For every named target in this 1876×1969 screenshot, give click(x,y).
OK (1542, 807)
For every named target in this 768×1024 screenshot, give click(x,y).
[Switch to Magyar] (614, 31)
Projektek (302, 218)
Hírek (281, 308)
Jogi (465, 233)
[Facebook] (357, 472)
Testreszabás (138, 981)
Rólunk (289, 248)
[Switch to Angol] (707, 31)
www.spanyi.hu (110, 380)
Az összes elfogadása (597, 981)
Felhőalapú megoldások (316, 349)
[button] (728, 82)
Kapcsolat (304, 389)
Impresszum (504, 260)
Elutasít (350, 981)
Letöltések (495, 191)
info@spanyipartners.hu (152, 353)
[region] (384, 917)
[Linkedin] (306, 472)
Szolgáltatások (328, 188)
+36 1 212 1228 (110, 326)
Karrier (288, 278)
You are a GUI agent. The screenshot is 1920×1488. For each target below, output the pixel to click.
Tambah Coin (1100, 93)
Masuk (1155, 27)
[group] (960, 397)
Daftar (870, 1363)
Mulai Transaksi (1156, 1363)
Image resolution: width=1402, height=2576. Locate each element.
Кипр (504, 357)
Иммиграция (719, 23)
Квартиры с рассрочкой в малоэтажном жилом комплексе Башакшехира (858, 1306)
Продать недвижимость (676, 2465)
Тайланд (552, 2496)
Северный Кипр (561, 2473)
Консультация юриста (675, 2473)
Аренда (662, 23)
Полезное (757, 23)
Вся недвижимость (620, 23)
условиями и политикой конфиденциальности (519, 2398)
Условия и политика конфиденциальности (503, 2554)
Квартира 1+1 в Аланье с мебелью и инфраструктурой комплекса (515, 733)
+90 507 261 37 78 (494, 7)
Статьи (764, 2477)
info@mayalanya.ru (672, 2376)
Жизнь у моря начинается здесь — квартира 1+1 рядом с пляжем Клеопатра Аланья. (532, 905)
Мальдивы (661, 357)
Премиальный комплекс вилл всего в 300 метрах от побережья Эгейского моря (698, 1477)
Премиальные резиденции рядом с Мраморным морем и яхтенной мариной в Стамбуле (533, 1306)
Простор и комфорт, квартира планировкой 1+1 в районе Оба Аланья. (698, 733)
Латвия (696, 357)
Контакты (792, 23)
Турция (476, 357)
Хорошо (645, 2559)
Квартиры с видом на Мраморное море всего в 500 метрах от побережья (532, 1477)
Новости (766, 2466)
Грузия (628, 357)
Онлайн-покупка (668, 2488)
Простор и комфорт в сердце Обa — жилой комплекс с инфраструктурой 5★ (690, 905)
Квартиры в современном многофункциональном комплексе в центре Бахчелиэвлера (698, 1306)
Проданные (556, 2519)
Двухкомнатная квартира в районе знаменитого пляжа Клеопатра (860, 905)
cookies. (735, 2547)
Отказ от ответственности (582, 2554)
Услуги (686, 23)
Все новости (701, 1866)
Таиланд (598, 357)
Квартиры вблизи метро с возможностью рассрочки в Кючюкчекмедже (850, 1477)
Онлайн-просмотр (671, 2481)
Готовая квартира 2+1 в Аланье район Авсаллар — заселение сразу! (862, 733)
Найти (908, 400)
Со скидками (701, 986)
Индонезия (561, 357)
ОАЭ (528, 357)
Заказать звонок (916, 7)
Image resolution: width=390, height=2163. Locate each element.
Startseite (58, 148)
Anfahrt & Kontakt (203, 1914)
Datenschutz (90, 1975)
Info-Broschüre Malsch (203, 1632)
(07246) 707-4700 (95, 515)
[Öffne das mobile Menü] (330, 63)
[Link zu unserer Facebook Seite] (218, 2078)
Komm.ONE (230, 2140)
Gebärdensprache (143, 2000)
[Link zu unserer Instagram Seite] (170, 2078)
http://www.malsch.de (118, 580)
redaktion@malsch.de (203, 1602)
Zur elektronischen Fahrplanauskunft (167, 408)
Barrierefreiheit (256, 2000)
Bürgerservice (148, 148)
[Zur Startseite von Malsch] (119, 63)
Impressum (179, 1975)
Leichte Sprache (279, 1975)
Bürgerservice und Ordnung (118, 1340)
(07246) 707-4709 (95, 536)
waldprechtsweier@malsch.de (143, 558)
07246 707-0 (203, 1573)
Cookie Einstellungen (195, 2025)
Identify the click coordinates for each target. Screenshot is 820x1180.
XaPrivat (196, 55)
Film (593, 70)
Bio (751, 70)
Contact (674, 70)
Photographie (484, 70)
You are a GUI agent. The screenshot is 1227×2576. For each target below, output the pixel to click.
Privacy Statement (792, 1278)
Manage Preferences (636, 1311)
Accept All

### PROBLEM TO SOLVE
Copy all lines of the material above where the string "всего" occurs.

### PROBLEM SOLUTION
Премиальный комплекс вилл всего в 300 метрах от побережья Эгейского моря (698, 1477)
Квартиры с видом на Мраморное море всего в 500 метрах от побережья (532, 1477)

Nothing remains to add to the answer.